Aim of the task >>
Can you write out these records, reproducing every line precisely as it appears?

Material shown >>
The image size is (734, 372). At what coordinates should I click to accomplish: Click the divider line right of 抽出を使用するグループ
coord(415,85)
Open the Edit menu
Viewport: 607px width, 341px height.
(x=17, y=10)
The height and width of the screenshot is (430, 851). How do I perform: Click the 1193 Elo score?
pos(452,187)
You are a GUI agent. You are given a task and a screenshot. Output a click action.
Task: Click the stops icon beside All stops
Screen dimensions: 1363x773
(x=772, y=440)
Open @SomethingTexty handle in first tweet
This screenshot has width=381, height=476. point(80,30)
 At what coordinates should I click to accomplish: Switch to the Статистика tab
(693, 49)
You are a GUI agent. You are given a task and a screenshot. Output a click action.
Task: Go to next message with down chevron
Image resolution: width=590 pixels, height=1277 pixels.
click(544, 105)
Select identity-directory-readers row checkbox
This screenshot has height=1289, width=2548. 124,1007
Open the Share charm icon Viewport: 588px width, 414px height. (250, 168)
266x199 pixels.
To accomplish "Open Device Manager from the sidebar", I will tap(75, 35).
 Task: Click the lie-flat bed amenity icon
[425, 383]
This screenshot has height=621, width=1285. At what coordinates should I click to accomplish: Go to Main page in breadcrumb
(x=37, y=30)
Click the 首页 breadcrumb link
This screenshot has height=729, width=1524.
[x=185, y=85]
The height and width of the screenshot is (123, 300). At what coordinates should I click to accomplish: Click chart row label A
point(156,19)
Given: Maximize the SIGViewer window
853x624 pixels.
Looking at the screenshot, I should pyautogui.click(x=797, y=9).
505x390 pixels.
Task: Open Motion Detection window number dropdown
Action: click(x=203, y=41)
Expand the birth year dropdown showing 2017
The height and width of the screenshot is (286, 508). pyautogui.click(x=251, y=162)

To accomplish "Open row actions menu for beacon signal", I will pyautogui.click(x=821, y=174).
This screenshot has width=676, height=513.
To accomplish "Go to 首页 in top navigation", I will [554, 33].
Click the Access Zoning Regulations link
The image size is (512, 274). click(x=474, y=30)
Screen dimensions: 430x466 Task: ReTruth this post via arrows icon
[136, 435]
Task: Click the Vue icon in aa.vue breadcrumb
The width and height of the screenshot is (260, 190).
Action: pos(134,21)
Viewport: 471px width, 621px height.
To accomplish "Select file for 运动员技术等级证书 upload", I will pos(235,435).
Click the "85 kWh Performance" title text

Solution for this problem >>
The image size is (734, 372). At what coordinates should I click to accomplish: Click the divider line right of 抽出を使用するグループ
coord(415,85)
Open the Edit menu
Viewport: 607px width, 341px height.
(x=17, y=10)
The height and width of the screenshot is (430, 851). How do I perform: Click the 1193 Elo score?
pos(452,187)
You are a GUI agent. You are given a task and a screenshot. Output a click action.
Task: Click the stops icon beside All stops
Screen dimensions: 1363x773
(x=772, y=440)
Open @SomethingTexty handle in first tweet
This screenshot has width=381, height=476. point(80,30)
 At what coordinates should I click to accomplish: Switch to the Статистика tab
(693, 49)
You are a GUI agent. You are given a task and a screenshot. Output a click action.
Task: Go to next message with down chevron
Image resolution: width=590 pixels, height=1277 pixels.
click(544, 105)
Select identity-directory-readers row checkbox
This screenshot has height=1289, width=2548. 124,1007
Open the Share charm icon Viewport: 588px width, 414px height. (250, 168)
266x199 pixels.
To accomplish "Open Device Manager from the sidebar", I will tap(75, 35).
 Task: Click the lie-flat bed amenity icon
[425, 383]
This screenshot has height=621, width=1285. At what coordinates should I click to accomplish: Go to Main page in breadcrumb
(x=37, y=30)
Click the 首页 breadcrumb link
This screenshot has height=729, width=1524.
[x=185, y=85]
The height and width of the screenshot is (123, 300). At what coordinates should I click to accomplish: Click chart row label A
point(156,19)
Given: Maximize the SIGViewer window
853x624 pixels.
Looking at the screenshot, I should pyautogui.click(x=797, y=9).
505x390 pixels.
Task: Open Motion Detection window number dropdown
Action: click(x=203, y=41)
Expand the birth year dropdown showing 2017
The height and width of the screenshot is (286, 508). pyautogui.click(x=251, y=162)

To accomplish "Open row actions menu for beacon signal", I will pyautogui.click(x=821, y=174).
This screenshot has width=676, height=513.
To accomplish "Go to 首页 in top navigation", I will [554, 33].
Click the Access Zoning Regulations link
The image size is (512, 274). click(x=474, y=30)
Screen dimensions: 430x466 Task: ReTruth this post via arrows icon
[136, 435]
Task: Click the Vue icon in aa.vue breadcrumb
The width and height of the screenshot is (260, 190).
Action: pos(134,21)
Viewport: 471px width, 621px height.
To accomplish "Select file for 运动员技术等级证书 upload", I will pos(235,435).
Click the "85 kWh Performance" title text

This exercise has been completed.